In formal testimony presented to the Commission on April 14, 1983, some two months prior to the observation in loco, Mr. Henk Chin A Sen, former President and Prime Minister of Suriname and now, while in exile, serving as President of the Council for the Liberation of Suriname, stated that Major Horb had called him at the time of the killings and had denied responsibility for them.

12. On the basis of testimony it received and of its own observations the Special Commission could not avoid the conclusion that the December massacre-reinforced by such measures as an expansion of the armed forces, inauguration of a popular militia and the announcement of legislation threatening criminal penalties for the dissemination of literature deemed subversive--has utterly silenced those sectors of the population opposed to continuation of a non-democratic government with power centralized in the hands of Lieutenant Colonel Desire Bouterse, and has in general created an environment marked by intense fear. This environment itself undermines whatever institutional protection may still exist for the right to physical integrity and the functionally associated right to due process of law.

Effective organizations of the legal profession no longer exist in Suriname. The victims Eddy Hoost, a former Minister of Justice, and Kenneth Gonsalves, head of the Suriname Bar Association, as well as John Baboeram and Harold Riedewald were all lawyers. In defending the perpetrators of the March 1982 coup attempt they had argued in court that one could not be guilty of a crime in attempting to overthrow an illegitimate government, that is, one which had seized power by force of arms. It appears that at the present time no lawyer will defend a person accused of crimes against state security. Illustrative of the problem is the case of Mr. Hardjoprajitno. Mr. Hardjoprajitno, in detention since January 30, 1983, is accused of having cooperated in a murder plot with Major Horb against Lieutenant Colonel Bouterse. Major Horb and Mr. Hardjoprajitno, were respectively numbers 2 and 4 in the chain of command in the 16-man group which seized power on 25 February 1980.2 The family and friends of Mr. Hardjoprajitno have asked seven lawyers to defend him. All have refused alleging the lack of guarantees. When one lawyer did agree to defend him, he was reportedly threatened. He did, in any event, withdraw from the case.
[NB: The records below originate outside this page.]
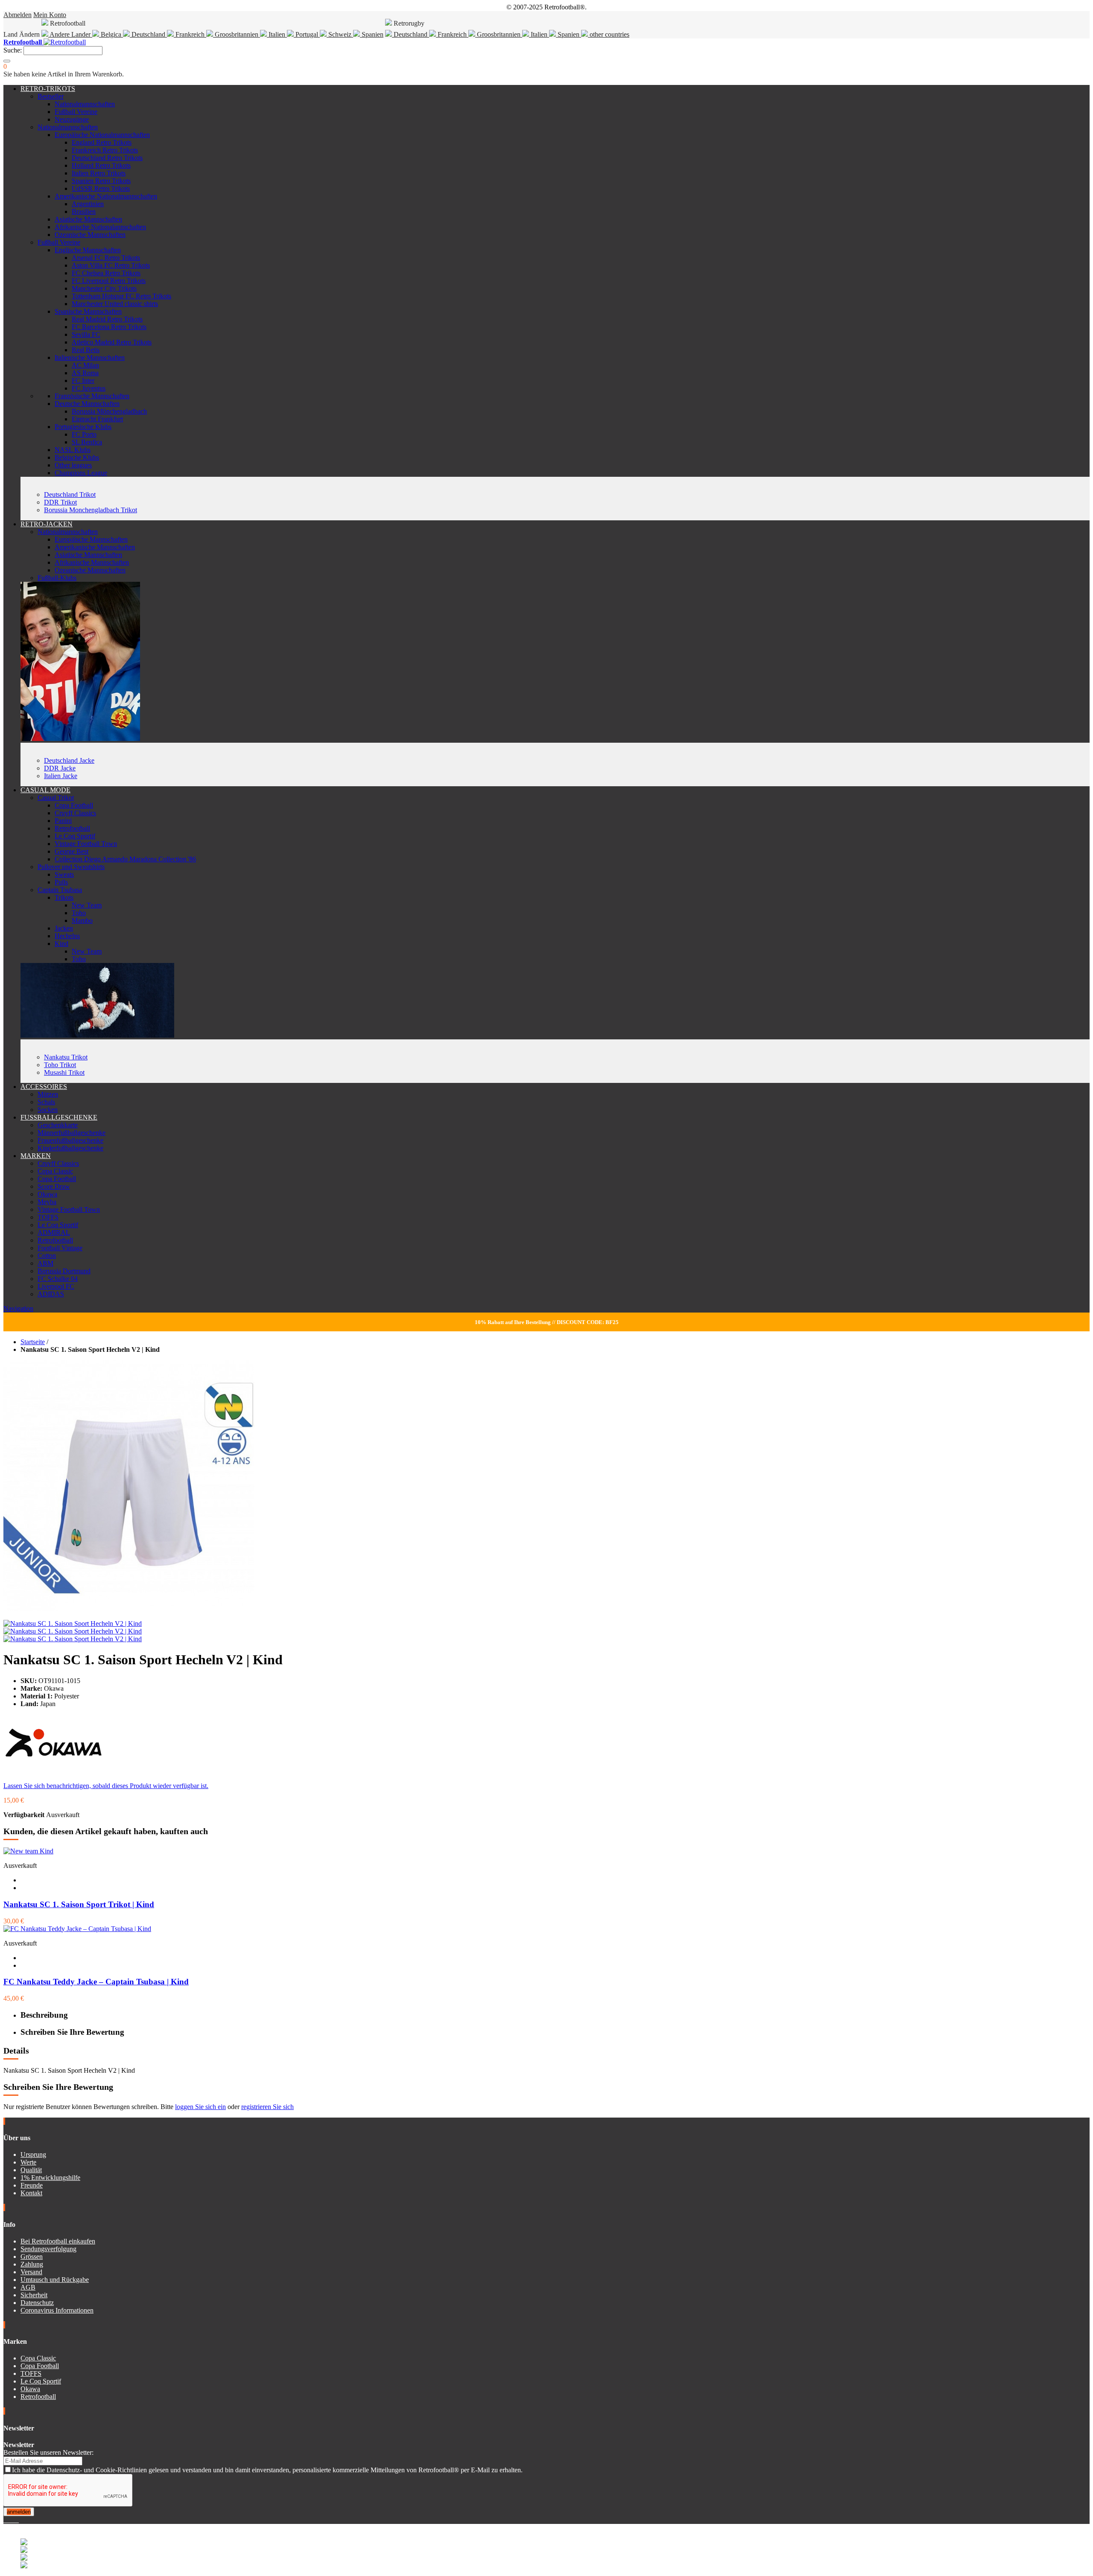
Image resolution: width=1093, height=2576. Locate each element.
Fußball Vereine (76, 111)
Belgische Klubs (77, 457)
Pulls (61, 882)
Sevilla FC (86, 334)
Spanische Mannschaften (88, 311)
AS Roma (85, 372)
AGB (27, 2287)
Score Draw (54, 1186)
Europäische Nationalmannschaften (102, 134)
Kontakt (31, 2193)
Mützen (48, 1094)
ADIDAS (51, 1294)
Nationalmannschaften (85, 104)
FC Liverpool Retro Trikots (109, 280)
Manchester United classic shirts (115, 303)
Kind (61, 943)
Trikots (64, 897)
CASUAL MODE (45, 790)
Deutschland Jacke (69, 760)
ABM (45, 1263)
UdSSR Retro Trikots (101, 188)
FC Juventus (88, 388)
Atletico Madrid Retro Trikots (112, 342)
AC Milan (85, 365)
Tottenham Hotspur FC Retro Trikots (121, 296)
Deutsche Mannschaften (87, 403)
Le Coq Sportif (75, 836)
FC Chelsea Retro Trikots (106, 273)
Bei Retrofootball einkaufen (57, 2241)
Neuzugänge (72, 119)
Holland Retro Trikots (101, 165)
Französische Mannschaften (92, 396)
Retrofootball (72, 828)
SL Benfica (87, 442)
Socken (48, 1109)
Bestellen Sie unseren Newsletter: (48, 2452)
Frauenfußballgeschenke (70, 1140)
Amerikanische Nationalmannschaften (106, 196)
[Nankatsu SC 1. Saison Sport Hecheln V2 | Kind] (72, 1623)
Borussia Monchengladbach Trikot (90, 509)
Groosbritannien (236, 34)
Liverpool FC (56, 1286)
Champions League (81, 472)
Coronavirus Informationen (57, 2310)
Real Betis (85, 349)
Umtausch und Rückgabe (54, 2279)
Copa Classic (55, 1171)
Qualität (31, 2169)
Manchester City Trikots (104, 288)
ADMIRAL (54, 1232)
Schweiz (340, 34)
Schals (46, 1102)
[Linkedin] (15, 2519)
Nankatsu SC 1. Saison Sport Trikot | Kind (78, 1904)
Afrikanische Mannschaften (92, 562)
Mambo (82, 920)
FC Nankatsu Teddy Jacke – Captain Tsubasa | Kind (96, 1981)
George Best (71, 851)
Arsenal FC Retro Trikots (106, 257)
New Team (87, 905)
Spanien (371, 34)
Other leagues (73, 465)
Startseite (32, 1341)
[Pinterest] (18, 2519)
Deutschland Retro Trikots (107, 157)
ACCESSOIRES (43, 1086)
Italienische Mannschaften (90, 357)
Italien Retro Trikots (99, 173)
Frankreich (190, 34)
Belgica (111, 34)
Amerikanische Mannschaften (95, 547)
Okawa (47, 1194)
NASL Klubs (73, 449)
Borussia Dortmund (64, 1271)
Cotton (47, 1255)
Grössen (31, 2256)
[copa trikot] (97, 1035)
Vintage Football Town (86, 843)
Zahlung (31, 2264)
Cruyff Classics (75, 813)
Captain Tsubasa (60, 889)
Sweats (64, 874)
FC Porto (84, 434)
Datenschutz (37, 2302)
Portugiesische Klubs (83, 426)
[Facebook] (5, 2519)
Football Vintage (60, 1248)
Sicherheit (33, 2295)
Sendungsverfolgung (48, 2248)
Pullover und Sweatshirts (71, 866)
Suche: (12, 50)
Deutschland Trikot (70, 494)
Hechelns (67, 935)
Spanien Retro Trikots (101, 180)
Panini (63, 820)
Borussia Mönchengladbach (109, 411)
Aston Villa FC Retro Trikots (111, 265)
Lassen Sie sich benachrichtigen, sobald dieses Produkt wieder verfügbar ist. (105, 1785)
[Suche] (6, 61)
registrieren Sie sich (267, 2106)
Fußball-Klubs (57, 577)
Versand (31, 2272)
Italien (277, 34)
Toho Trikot (60, 1064)
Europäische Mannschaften (91, 539)
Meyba (47, 1201)
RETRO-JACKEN (46, 524)
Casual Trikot (56, 797)
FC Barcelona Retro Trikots (109, 326)
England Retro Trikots (102, 142)
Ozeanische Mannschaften (90, 234)
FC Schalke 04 (58, 1278)
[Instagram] (12, 2519)
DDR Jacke (60, 768)
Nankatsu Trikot (66, 1057)
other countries (608, 34)
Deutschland (148, 34)
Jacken (64, 928)
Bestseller (51, 96)
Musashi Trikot (64, 1072)
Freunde (31, 2185)
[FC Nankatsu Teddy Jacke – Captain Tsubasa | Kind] (77, 1928)
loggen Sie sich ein (200, 2106)
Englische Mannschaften (88, 250)
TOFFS (48, 1217)
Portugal (307, 34)
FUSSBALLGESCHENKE (58, 1117)
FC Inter (83, 380)
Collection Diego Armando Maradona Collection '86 (125, 859)
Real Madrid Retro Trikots (107, 319)
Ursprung (33, 2154)
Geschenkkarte (58, 1125)
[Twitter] (8, 2519)
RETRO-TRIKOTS (47, 88)
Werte (28, 2162)
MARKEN (35, 1155)
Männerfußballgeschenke (71, 1132)
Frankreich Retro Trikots (105, 150)
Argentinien (88, 203)
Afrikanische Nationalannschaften (100, 226)
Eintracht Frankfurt (97, 419)
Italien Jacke (60, 775)
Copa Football (74, 805)
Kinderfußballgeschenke (70, 1148)
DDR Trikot (60, 502)
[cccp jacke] (80, 738)
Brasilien (84, 211)
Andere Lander (70, 34)
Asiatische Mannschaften (88, 219)
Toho (79, 912)
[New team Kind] (28, 1851)
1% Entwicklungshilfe (50, 2177)
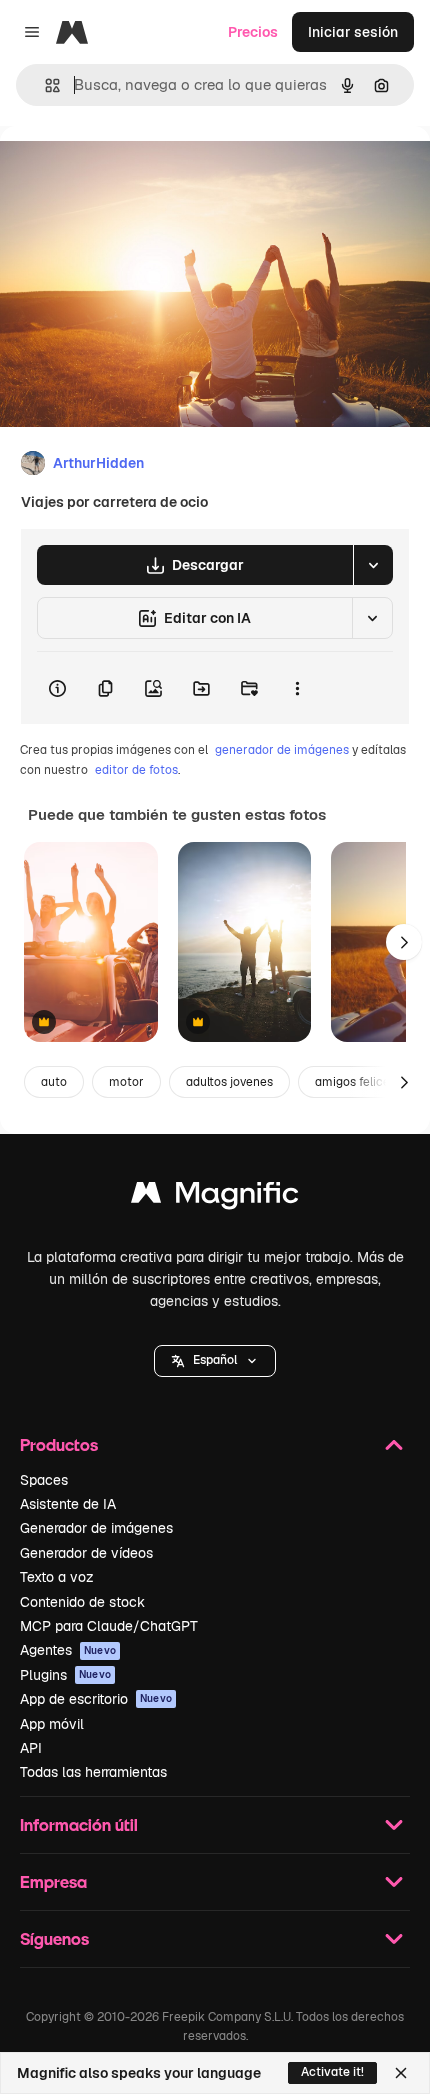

13. In cases such as this one where, after an exhaustive evaluation of the evidence, the Commission is absolutely convinced that grave violations of the rights to life and personal security have occurred, it normally follows with a recommendation for investigation of the crimes committed by public officials, the prosecution of those responsible and their punishment with all the rigor of the law. It has tended to make such a recommendation even after concluding that the highest officials of the government were directly or indirectly responsible.

Persons familiar with the Commission's reports and the legal tradition of the hemisphere recognize that a recommendation for investigation, prosecution and punishment made in those circumstances is, n reality, an appeal to the conscience of the persons responsible, an implicit condemnation of their behavior, and a declaration of the moral responsibility of future governments to take measures which as a practical matter are precluded so long as the perpetrators of state terror remain in office. The Commission recognizes, however, that non-lawyers may find a certain inconsistency between the conclusion that the highest or at least most powerful officials of government are responsible for grave violations of human rights and the recommendation that the government, which as a practical matter is those officials, should prosecute and punish the responsible persons.



1 Report of ICJ Mission to Suriname. International Commission of Jurists.

2 Mr. H.A. Fernandez, No. 3, was killed in an airplane crash in 1982.